PROBLEM DETAILS
Match the string "panel" against each line below, and copy every line that matches.

RECORDS SUPPLIED
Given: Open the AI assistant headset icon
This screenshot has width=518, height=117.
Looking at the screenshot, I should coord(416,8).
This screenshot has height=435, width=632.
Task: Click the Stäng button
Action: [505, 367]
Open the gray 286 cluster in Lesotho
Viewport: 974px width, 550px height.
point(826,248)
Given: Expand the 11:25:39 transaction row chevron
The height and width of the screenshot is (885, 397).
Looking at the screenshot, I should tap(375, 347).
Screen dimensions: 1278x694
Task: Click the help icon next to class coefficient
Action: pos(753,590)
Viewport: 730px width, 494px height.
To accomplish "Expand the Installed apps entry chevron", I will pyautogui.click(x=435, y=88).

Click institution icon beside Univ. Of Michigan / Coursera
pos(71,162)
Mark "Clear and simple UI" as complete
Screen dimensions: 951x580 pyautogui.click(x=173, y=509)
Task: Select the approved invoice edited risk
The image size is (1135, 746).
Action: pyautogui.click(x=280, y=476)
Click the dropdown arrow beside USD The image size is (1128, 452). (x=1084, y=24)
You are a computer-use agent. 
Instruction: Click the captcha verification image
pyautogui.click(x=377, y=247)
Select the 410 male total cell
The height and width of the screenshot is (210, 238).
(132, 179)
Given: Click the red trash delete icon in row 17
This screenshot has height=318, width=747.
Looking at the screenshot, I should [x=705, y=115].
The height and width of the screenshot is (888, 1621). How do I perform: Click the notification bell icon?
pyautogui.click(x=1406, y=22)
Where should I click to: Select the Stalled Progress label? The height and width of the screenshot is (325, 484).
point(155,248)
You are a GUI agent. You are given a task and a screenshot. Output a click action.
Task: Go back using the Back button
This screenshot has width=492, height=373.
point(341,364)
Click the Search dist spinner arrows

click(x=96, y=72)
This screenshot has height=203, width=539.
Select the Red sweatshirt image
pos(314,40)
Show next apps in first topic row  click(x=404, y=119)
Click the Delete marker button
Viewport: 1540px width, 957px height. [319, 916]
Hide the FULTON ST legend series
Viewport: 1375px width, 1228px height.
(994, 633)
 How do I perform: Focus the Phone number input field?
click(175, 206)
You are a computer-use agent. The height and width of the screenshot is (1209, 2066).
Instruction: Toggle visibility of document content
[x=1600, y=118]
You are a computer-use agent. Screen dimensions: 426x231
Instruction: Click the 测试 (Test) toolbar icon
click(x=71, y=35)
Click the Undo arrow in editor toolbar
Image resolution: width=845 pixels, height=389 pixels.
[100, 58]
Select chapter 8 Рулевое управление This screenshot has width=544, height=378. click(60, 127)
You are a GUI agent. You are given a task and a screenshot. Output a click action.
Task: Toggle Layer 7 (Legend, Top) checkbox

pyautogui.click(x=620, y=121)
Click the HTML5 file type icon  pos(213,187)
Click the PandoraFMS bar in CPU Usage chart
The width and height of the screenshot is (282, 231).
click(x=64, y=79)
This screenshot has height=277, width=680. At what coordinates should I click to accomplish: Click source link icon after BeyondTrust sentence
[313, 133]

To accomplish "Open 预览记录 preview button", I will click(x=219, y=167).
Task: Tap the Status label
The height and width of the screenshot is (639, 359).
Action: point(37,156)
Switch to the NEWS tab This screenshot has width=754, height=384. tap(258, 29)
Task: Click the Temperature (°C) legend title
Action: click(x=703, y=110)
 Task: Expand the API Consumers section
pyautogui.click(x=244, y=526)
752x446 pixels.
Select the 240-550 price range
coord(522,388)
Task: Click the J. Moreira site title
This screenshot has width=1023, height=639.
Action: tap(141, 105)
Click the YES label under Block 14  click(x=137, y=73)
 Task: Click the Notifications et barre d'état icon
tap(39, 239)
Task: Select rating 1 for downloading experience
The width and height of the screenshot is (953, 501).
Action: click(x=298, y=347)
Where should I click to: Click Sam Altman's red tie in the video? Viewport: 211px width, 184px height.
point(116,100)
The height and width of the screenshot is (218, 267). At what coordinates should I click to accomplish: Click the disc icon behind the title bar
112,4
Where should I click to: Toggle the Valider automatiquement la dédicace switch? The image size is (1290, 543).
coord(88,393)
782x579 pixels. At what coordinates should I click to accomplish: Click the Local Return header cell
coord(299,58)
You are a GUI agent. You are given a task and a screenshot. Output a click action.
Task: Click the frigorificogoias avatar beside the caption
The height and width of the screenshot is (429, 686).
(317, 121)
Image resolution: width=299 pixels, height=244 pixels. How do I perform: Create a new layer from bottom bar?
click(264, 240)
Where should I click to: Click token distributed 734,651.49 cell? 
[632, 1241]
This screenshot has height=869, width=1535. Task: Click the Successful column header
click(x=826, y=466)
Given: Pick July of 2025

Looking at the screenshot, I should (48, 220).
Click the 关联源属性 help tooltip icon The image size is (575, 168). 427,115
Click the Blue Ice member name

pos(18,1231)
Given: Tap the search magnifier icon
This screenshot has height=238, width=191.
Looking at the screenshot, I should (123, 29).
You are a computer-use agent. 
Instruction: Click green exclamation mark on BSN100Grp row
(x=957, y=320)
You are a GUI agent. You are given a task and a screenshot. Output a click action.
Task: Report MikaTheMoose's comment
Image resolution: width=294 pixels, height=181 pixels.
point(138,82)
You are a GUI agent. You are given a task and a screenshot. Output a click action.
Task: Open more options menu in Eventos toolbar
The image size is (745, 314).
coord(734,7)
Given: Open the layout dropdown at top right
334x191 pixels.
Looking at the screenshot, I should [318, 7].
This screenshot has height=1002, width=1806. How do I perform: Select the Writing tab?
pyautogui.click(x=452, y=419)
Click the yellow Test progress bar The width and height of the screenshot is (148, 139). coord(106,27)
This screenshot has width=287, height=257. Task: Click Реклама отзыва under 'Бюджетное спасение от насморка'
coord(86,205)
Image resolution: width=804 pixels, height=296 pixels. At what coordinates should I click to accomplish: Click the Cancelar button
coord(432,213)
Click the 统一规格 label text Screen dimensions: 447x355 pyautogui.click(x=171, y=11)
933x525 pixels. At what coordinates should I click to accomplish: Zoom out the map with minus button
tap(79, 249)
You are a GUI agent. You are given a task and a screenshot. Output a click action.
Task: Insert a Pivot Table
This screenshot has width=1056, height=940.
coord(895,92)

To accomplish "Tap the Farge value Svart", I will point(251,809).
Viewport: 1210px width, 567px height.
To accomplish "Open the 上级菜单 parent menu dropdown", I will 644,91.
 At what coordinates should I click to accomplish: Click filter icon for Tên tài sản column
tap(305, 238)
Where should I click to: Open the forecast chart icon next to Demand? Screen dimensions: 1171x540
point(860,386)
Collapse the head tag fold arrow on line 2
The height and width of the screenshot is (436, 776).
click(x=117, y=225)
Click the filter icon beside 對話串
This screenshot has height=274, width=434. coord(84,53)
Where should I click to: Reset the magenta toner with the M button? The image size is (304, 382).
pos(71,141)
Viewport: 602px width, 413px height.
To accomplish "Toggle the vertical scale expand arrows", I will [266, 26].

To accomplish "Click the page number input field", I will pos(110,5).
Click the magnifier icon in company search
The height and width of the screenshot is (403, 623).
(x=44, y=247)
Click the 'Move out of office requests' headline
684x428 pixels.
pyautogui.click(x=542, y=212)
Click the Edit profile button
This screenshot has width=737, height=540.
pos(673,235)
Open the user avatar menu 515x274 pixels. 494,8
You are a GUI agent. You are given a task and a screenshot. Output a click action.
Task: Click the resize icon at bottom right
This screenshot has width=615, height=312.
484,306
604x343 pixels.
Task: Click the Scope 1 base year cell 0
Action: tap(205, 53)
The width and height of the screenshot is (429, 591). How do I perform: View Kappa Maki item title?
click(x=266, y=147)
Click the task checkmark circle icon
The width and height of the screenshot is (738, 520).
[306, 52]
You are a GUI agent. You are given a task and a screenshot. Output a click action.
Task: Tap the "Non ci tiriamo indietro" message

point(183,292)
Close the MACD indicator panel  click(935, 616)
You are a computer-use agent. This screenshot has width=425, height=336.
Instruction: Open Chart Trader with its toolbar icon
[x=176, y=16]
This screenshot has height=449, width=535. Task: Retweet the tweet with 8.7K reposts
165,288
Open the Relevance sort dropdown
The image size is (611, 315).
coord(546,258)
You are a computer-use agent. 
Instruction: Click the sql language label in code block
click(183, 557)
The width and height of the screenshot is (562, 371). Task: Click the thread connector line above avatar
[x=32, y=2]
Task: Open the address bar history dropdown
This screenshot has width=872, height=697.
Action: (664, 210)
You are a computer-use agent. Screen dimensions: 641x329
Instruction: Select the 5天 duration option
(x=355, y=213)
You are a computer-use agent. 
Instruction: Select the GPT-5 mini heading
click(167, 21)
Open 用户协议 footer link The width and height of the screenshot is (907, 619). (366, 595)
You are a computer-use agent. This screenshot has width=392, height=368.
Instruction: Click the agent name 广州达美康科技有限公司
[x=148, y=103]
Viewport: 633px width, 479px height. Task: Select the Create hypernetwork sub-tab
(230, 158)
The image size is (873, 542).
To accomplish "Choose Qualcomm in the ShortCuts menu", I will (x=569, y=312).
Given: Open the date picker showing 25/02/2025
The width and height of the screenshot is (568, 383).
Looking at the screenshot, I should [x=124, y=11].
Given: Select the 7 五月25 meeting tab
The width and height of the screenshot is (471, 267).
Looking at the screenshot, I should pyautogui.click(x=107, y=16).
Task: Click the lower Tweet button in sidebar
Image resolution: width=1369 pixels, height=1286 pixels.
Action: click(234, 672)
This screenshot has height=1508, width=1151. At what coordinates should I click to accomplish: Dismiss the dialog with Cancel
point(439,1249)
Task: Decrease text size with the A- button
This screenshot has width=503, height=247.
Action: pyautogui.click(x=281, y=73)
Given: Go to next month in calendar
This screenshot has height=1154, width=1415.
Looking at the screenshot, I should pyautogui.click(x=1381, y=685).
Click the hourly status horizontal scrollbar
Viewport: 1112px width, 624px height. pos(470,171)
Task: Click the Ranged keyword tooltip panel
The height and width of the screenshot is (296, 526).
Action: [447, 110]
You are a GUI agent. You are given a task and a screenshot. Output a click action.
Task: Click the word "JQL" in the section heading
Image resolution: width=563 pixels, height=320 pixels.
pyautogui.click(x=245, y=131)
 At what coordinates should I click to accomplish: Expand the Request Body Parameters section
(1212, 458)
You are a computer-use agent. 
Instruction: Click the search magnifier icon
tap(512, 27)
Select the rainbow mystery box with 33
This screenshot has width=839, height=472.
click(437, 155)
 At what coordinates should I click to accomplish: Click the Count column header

PROBLEM SOLUTION
Close the MACD indicator panel  click(935, 616)
Task: Click the Ranged keyword tooltip panel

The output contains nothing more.